- _Items from a dataset_
* * * *

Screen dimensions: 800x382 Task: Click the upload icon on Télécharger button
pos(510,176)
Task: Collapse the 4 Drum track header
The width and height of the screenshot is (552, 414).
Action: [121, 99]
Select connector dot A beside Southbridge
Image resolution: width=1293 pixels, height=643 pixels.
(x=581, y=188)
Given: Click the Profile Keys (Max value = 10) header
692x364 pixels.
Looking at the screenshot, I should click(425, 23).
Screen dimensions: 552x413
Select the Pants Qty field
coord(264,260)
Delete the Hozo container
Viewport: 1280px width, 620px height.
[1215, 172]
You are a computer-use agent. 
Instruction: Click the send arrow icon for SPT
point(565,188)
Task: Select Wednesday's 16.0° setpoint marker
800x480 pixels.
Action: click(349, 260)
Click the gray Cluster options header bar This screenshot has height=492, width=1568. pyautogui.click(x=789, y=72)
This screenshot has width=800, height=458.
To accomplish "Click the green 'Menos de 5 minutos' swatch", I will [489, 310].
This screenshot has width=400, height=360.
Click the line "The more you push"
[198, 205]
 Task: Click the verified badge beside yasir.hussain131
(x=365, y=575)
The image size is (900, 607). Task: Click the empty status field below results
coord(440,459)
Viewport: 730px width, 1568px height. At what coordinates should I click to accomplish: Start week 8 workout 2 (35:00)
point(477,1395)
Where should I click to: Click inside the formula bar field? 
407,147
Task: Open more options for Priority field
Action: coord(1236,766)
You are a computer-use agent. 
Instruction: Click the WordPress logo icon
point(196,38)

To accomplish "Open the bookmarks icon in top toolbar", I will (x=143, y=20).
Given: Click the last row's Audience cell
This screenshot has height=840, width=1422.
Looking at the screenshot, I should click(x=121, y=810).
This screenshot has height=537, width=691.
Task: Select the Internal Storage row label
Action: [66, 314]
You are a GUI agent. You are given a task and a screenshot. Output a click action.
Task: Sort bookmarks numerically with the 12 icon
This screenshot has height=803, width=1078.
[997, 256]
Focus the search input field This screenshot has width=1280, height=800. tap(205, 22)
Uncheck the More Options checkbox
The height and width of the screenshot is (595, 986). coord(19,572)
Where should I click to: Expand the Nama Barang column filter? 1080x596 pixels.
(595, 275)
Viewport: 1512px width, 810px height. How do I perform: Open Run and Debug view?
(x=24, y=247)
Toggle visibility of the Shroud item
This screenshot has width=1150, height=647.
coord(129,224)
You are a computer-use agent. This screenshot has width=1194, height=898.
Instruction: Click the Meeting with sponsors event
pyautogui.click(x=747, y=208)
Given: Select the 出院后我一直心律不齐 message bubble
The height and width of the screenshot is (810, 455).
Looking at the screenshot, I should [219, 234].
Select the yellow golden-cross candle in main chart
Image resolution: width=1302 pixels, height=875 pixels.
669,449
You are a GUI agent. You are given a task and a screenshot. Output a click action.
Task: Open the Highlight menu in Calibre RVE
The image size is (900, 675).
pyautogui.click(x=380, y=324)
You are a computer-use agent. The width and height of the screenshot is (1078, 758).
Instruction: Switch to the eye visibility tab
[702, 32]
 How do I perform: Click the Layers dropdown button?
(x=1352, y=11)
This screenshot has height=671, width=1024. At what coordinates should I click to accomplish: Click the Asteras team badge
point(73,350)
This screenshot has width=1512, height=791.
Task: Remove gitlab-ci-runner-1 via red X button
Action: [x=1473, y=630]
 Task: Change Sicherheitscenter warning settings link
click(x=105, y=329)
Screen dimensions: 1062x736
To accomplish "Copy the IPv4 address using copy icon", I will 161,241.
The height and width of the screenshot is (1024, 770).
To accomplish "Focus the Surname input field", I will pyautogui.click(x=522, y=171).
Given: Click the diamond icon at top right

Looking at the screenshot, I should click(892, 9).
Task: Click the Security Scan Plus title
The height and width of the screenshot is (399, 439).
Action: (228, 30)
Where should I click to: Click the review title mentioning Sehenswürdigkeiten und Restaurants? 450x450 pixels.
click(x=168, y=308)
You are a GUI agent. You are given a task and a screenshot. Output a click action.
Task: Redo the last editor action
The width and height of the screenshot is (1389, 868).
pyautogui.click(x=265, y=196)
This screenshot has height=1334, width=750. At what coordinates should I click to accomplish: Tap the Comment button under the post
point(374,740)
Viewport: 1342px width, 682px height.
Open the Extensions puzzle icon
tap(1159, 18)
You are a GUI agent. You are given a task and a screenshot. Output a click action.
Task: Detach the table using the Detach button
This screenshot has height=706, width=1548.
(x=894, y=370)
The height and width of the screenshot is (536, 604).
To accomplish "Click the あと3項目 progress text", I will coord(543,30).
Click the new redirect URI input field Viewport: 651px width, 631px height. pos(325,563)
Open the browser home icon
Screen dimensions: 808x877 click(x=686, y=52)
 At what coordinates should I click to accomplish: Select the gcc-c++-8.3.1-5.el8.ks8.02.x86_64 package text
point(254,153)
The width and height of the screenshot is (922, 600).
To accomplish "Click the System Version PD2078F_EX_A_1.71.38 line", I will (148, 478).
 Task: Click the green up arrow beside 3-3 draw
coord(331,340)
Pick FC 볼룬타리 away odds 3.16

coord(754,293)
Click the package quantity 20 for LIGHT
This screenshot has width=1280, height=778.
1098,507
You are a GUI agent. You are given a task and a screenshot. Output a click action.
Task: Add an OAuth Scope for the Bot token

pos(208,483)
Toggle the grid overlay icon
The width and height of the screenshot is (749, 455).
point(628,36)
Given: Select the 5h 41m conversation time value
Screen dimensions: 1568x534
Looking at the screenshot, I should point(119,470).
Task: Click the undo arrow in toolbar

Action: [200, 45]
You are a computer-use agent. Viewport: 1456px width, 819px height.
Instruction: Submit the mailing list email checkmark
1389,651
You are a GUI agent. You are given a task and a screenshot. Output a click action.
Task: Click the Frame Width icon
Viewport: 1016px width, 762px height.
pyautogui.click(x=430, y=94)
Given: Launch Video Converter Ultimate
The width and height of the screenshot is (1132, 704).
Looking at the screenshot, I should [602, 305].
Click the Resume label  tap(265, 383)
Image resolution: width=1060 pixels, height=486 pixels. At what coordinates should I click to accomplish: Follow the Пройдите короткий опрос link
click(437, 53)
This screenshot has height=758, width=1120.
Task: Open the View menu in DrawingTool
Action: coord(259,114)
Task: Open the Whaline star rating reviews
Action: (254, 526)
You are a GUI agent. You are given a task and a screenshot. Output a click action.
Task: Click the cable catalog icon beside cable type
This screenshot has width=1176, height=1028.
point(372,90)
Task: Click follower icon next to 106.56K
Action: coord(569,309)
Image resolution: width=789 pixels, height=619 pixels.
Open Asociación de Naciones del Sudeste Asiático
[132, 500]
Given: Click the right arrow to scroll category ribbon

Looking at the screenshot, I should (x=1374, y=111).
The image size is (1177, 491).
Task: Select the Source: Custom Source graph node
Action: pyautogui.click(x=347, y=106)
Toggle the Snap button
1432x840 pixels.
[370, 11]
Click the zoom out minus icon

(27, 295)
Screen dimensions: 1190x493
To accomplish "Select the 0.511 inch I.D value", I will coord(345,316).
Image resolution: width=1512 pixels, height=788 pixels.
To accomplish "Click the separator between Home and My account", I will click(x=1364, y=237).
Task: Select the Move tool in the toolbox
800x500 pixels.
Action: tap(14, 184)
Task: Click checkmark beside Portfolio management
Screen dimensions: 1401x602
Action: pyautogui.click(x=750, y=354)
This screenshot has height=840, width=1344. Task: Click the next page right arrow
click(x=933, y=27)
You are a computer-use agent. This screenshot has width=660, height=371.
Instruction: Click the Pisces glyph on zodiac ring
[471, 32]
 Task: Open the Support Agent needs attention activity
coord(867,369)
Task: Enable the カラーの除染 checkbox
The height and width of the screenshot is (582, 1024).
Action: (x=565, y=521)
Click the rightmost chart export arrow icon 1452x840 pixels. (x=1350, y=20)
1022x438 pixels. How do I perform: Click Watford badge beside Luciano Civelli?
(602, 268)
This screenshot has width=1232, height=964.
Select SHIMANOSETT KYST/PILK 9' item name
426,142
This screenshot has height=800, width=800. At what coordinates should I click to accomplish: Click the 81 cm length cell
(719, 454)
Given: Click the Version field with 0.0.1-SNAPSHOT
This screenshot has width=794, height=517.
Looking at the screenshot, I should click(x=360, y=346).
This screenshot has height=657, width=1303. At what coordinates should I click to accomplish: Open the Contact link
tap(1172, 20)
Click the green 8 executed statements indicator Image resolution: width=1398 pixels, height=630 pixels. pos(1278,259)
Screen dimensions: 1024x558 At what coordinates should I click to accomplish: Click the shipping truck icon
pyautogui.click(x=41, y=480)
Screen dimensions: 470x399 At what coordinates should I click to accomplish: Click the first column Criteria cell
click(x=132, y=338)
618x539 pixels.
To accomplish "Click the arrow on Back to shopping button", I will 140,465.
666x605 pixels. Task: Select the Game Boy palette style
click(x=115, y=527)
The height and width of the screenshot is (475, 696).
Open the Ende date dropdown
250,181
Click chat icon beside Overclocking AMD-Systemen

* * * *

- _Problem_
The range begins at the line containing "Task: Open the Support" and ends at the last line of the entries; reproduce it exactly.

- _Answer for the task_
 Task: Open the Support Agent needs attention activity
coord(867,369)
Task: Enable the カラーの除染 checkbox
The height and width of the screenshot is (582, 1024).
Action: (x=565, y=521)
Click the rightmost chart export arrow icon 1452x840 pixels. (x=1350, y=20)
1022x438 pixels. How do I perform: Click Watford badge beside Luciano Civelli?
(602, 268)
This screenshot has width=1232, height=964.
Select SHIMANOSETT KYST/PILK 9' item name
426,142
This screenshot has height=800, width=800. At what coordinates should I click to accomplish: Click the 81 cm length cell
(719, 454)
Given: Click the Version field with 0.0.1-SNAPSHOT
This screenshot has width=794, height=517.
Looking at the screenshot, I should click(x=360, y=346).
This screenshot has height=657, width=1303. At what coordinates should I click to accomplish: Open the Contact link
tap(1172, 20)
Click the green 8 executed statements indicator Image resolution: width=1398 pixels, height=630 pixels. pos(1278,259)
Screen dimensions: 1024x558 At what coordinates should I click to accomplish: Click the shipping truck icon
pyautogui.click(x=41, y=480)
Screen dimensions: 470x399 At what coordinates should I click to accomplish: Click the first column Criteria cell
click(x=132, y=338)
618x539 pixels.
To accomplish "Click the arrow on Back to shopping button", I will 140,465.
666x605 pixels. Task: Select the Game Boy palette style
click(x=115, y=527)
The height and width of the screenshot is (475, 696).
Open the Ende date dropdown
250,181
Click chat icon beside Overclocking AMD-Systemen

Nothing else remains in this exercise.